**課題文:** 以下の行をすべて、一字一句変えずに複製してください。画像は解答に含めないでください。

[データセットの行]
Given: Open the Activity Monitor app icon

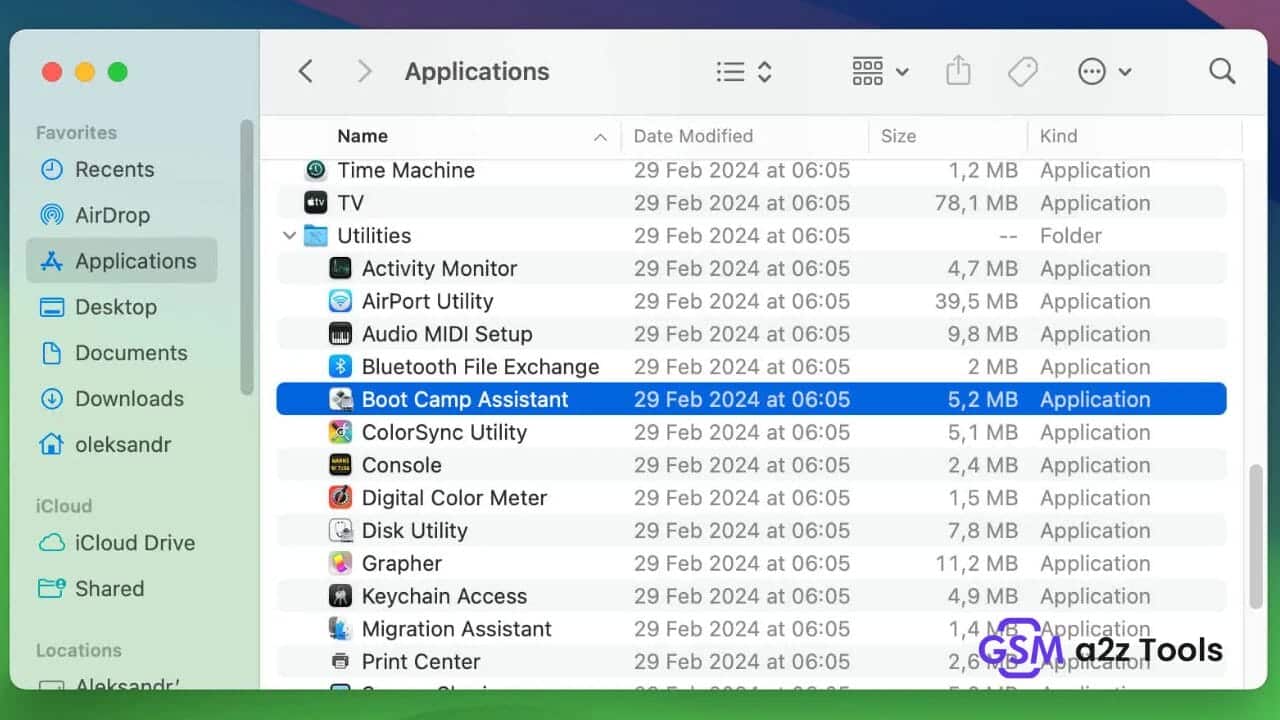Looking at the screenshot, I should coord(341,268).

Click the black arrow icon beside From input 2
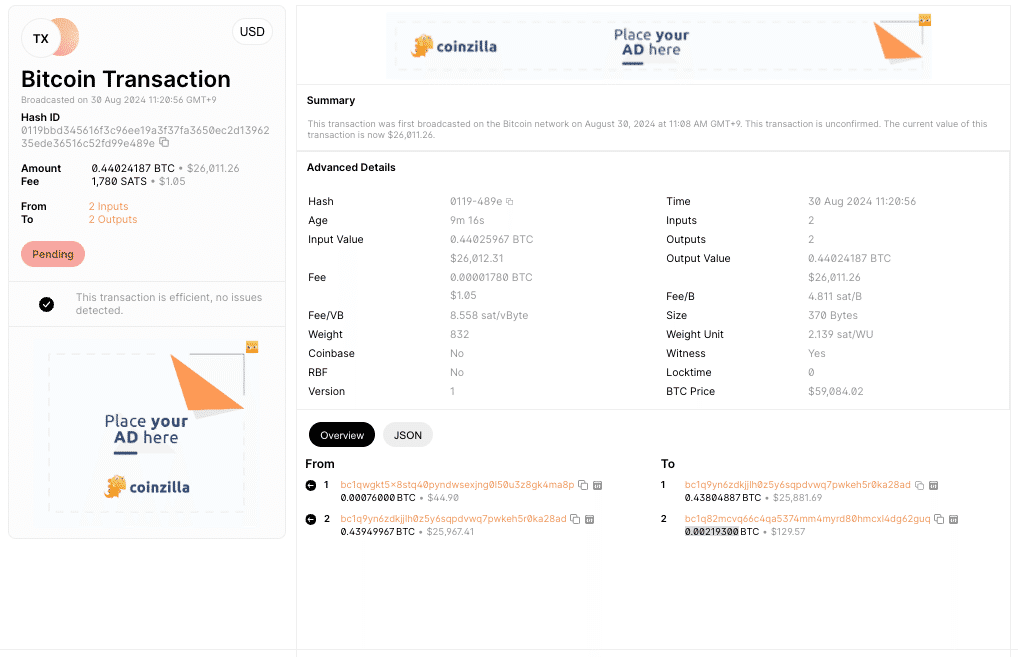click(x=311, y=519)
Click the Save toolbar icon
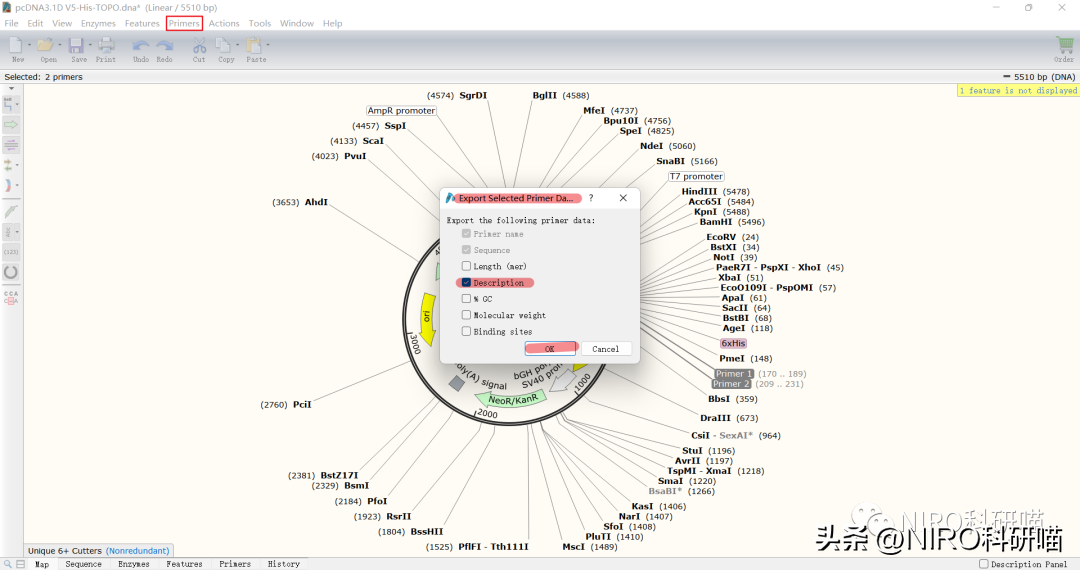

**完成した解答:**
Given: Open the Activity Monitor app icon

Looking at the screenshot, I should coord(341,268).

Click the black arrow icon beside From input 2
click(x=311, y=519)
Click the Save toolbar icon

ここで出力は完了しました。